The impacts of problem gambling do not negate all the realities of who they are first as a person, but reflects how some aspect of their self is struggling with a psychological/ behavioural problem. It is so easy for us to jump to the use of labels to deal with anomalies—families, friends and even work mates are sometimes too eager to define the person by the problem rather than see it as a component which may be difficult, but still only a small part of the total person.

As a counsellor, I am tasked by the client to assist them with that component of their lives and in doing so need to understand other aspects of them to develop a healthy wholistic approach to the problem. In addition, when I put on my community development hat, I am there side by side with others also dealing with the direct impacts on their lives, I am sharing a common issue of our times.

I am part of the problem as well as part of the solution, the way I think, act and use language around this problem can either enhance opportunities for change or continue to contribute to the stigmatisation of those affected. I can use language which empowers or diminishes the abilities of others and myself to address this issue, I can assist others in knowing about this disorder or I can join with their fears.

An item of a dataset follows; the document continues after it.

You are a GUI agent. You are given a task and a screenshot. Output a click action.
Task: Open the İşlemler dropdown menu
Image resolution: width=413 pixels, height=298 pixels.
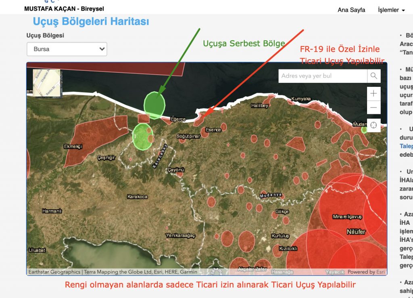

Ultimately each of us is a reflection of our own value system, personal strengths and weaknesses. In using labels we seek to generalise the unique and in doing so run the risk of contributing to the marginalisation of a group of individual people affected by a problem by defining them by their shared problem rather than exploring their uniqueness first.

As in food, you can get a general picture from the label on the front but you need to read the list of ingredients on the back to really know what you are getting.

Kate Roberts is a Social Worker/Gambling Counsellor with Nowra Community Health Service and Chairperson of the Gambling Impact Society (NSW).